British construction output fell more than first thought in the last three months of 2014, after the number of new homes being built fell for the first time in almost two years, official data showed today.
Total UK construction output sank by 2.1% in the fourth quarter compared with the previous quarter.
This was a bigger decline than the 1.8% fall pencilled into an earlier estimate of fourth-quarter national economic output from the Office for National Statistics.
The volume of new home construction - the driving force for higher construction output earlier in the year - dropped by 0.2% after growing 6.1% in the third quarter of 2014, its first fall since the first three months of 2013.
The ONS said the decline in new home building reflected reduced orders three to six months earlier.
Britain's housing market has been slowing since the middle of 2014, when regulators introduced tougher mortgage lending credit checks.
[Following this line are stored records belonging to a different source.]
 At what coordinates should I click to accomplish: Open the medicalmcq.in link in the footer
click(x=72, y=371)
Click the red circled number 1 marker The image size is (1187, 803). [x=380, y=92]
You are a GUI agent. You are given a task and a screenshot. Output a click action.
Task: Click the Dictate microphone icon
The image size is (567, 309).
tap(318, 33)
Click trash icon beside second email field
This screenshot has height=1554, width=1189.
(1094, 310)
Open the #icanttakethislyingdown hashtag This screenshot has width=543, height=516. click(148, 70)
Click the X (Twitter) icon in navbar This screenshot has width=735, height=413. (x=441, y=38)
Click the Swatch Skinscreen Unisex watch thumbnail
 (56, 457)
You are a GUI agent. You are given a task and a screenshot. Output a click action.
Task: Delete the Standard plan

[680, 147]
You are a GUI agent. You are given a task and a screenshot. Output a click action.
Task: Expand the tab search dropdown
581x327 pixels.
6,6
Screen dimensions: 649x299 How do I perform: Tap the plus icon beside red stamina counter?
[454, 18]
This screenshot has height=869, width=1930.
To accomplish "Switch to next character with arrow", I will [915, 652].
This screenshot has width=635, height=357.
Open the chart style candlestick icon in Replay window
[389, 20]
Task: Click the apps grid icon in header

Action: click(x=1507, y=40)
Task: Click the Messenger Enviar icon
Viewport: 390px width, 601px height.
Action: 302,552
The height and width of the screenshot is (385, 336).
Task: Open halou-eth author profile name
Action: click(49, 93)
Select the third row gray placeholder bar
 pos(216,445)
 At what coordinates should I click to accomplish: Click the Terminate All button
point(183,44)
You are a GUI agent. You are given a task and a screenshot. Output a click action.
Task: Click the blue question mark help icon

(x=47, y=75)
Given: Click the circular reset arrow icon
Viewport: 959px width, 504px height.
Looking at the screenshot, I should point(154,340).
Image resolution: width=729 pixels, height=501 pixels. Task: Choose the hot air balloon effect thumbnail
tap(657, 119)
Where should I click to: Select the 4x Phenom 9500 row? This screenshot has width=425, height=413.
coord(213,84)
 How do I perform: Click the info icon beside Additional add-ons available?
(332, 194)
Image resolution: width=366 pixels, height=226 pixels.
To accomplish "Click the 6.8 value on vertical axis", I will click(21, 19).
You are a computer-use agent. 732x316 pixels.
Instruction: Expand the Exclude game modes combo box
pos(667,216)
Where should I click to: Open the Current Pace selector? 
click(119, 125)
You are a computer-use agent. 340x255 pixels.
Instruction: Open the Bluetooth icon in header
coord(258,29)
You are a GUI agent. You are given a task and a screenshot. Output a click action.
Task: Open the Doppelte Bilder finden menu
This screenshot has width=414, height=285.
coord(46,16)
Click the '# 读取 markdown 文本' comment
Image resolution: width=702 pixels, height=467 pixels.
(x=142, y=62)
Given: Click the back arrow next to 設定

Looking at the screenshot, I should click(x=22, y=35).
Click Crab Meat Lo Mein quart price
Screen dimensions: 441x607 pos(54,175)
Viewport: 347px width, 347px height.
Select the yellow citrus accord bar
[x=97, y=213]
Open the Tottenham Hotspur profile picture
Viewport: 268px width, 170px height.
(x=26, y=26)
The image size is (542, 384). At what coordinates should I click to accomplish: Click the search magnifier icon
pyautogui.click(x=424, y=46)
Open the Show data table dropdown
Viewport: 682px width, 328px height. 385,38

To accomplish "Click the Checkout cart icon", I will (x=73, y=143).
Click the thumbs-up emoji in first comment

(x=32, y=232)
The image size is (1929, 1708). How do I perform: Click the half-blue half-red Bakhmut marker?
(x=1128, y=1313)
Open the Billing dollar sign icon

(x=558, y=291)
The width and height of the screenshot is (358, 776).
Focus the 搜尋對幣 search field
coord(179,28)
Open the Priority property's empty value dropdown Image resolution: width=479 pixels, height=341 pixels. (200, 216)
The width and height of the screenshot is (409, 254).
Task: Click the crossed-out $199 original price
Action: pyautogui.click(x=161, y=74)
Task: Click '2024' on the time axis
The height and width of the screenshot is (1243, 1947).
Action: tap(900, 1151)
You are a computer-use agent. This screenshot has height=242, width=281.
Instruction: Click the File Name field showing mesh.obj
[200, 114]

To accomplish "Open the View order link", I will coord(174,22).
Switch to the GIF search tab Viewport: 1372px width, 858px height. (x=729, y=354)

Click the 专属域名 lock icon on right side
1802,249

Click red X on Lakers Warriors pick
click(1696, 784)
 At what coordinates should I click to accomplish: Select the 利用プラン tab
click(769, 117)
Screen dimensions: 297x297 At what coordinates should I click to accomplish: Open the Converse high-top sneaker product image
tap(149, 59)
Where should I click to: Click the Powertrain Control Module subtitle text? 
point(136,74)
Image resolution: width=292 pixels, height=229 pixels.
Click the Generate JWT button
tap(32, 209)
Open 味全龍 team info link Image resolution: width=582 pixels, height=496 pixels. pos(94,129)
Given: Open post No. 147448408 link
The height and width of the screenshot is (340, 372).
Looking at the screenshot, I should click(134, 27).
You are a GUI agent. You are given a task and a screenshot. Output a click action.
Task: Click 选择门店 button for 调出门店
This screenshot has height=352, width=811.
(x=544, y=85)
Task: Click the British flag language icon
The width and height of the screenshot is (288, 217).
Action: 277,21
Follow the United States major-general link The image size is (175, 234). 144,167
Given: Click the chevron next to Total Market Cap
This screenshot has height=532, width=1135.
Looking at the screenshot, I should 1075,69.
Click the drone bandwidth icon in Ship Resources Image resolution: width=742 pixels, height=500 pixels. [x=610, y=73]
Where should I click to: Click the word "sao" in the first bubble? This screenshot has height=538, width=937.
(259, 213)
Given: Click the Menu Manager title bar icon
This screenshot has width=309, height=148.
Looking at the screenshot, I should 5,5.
Annual British house price rises exceeded 10% in the middle of last year, but a survey of members of the Royal Institution of Chartered Surveyors this week showed that house prices rose last month at their slowest annual pace since May 2013.
Construction makes up about 6% of the British economy, and the ONS said the revision to fourth quarter output was not big enough to affect its previous gross domestic product estimate of 0.5% overall growth in Britain's economy.
For December alone, total construction output rose by just 0.4% after dropping by 1.8% in November, much less of a rebound than the 2.8% growth forecast by economists.
For 2014 as a whole, output was up 7.4%, the fastest growth since 2010, but momentum is slowing and output in December alone was only 5.5% higher compared with a year earlier.
Other data have pointed to a slowdown in UK construction at the end of 2014 too. A closely watched survey of purchasing managers fell to a 16-month low in December before picking up in January.